## YOUR TASK
Rewrite only the rows from the line containing "Given: Expand the" through the line containing "This screenshot has height=772, width=1568.", changing "submenu" to "dropdown" and keeping everything else unchanged.

## STORED DATA
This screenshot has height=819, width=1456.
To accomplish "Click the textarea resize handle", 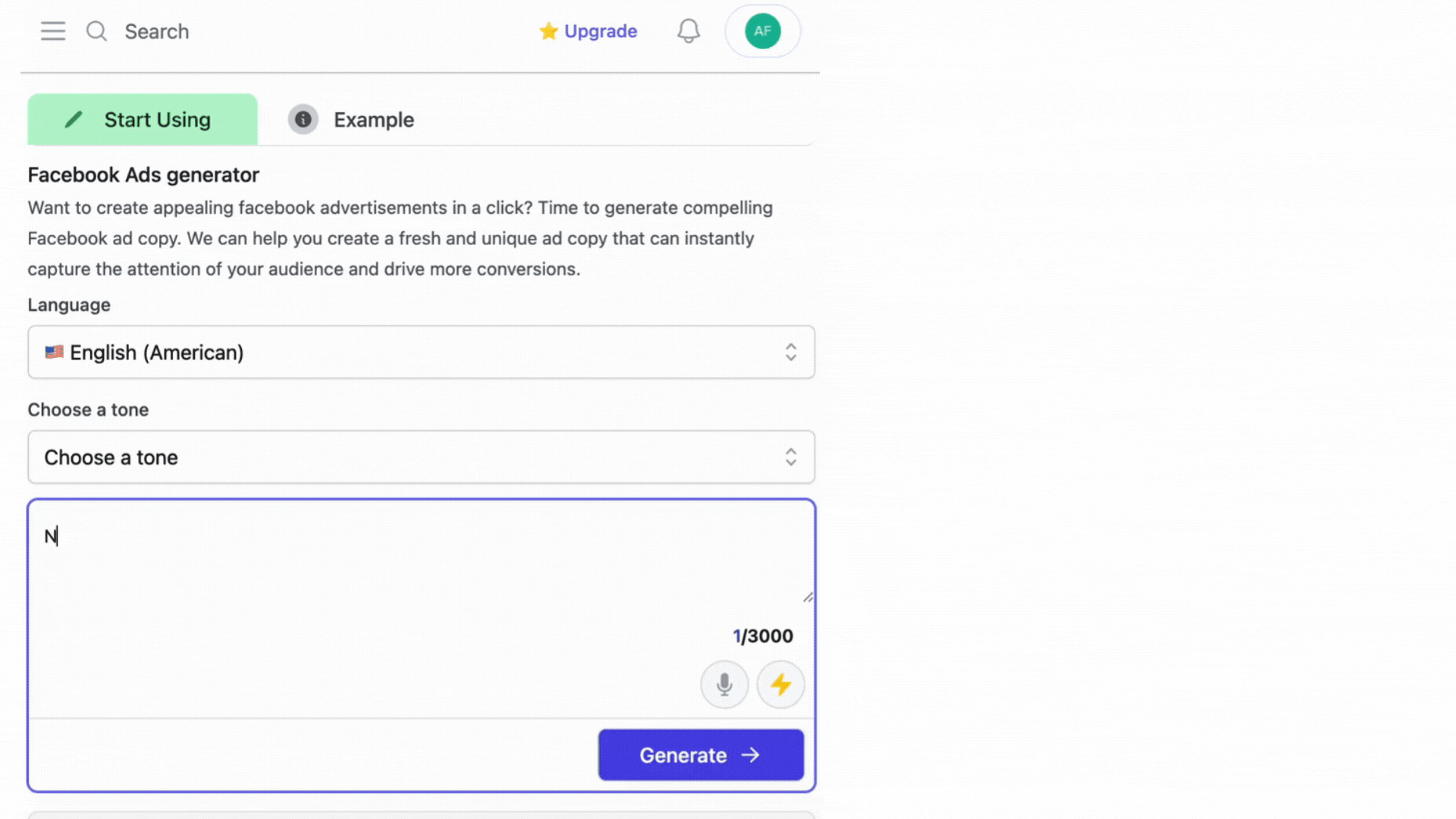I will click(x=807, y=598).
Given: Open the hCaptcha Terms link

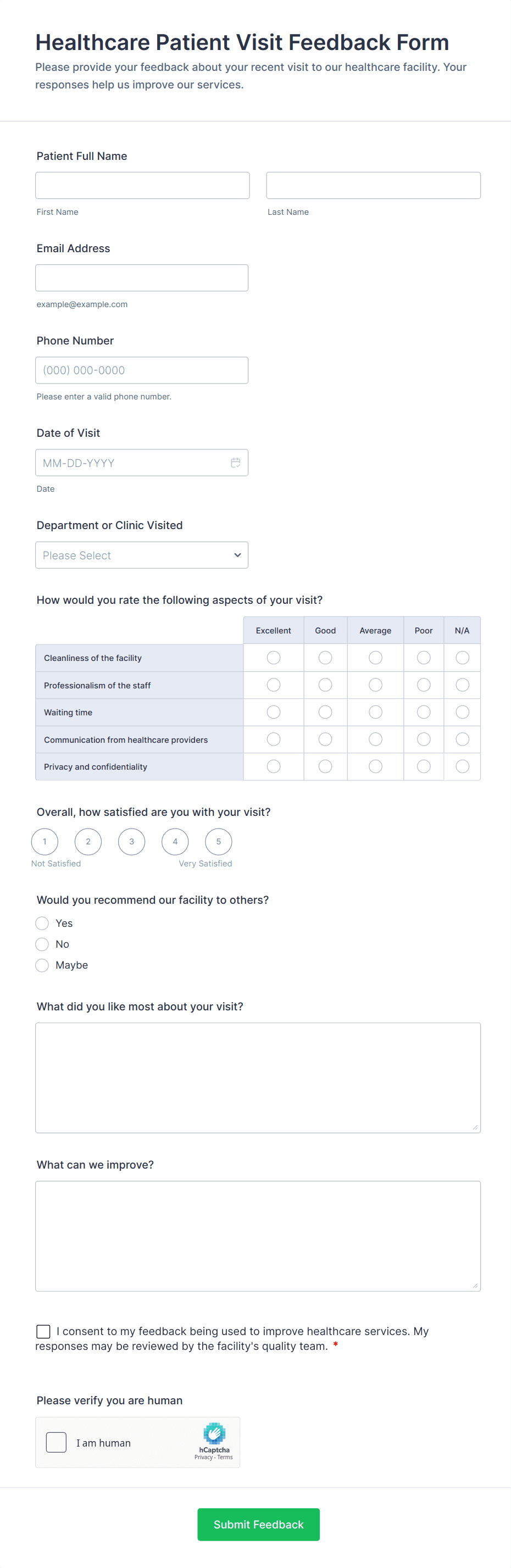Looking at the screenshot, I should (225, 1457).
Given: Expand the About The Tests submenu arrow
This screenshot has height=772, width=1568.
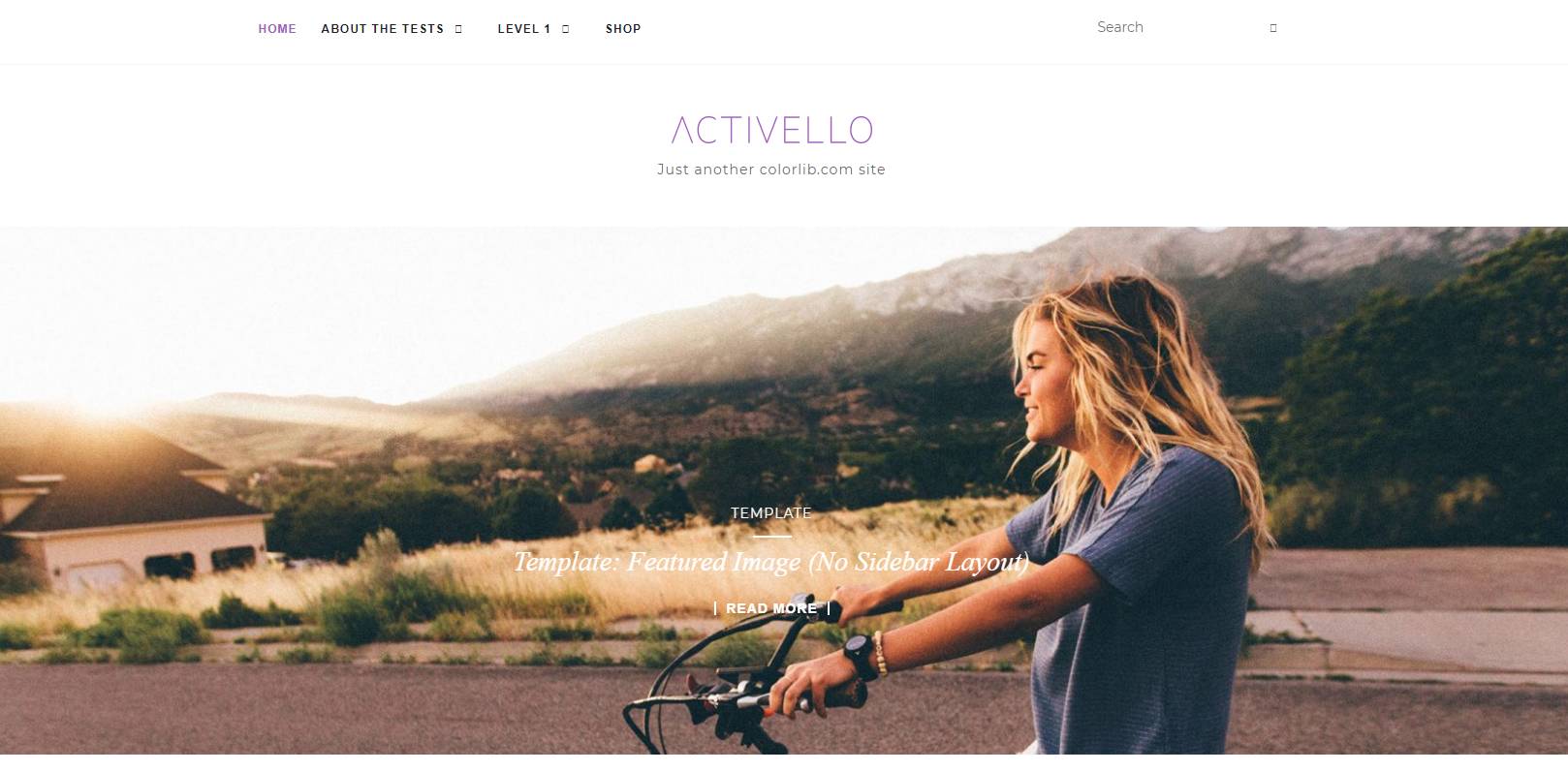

--

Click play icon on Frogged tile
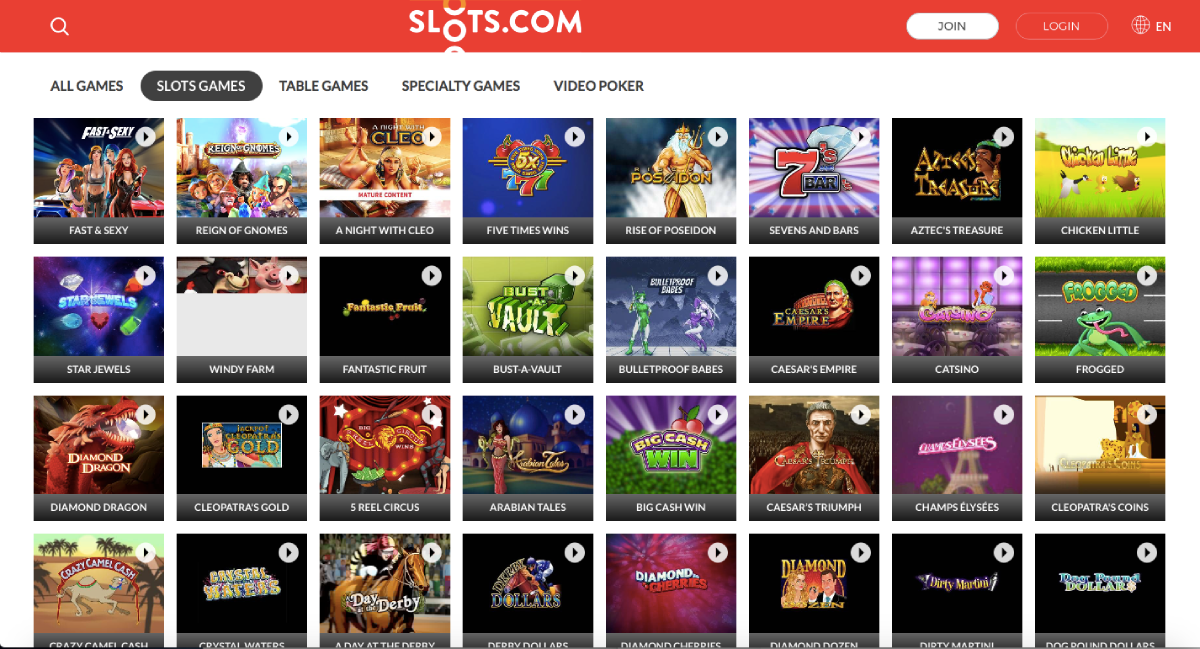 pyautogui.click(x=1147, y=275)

## ANSWER TO THIS EXERCISE
Given: Expand the About The Tests dropdown arrow
This screenshot has height=772, width=1568.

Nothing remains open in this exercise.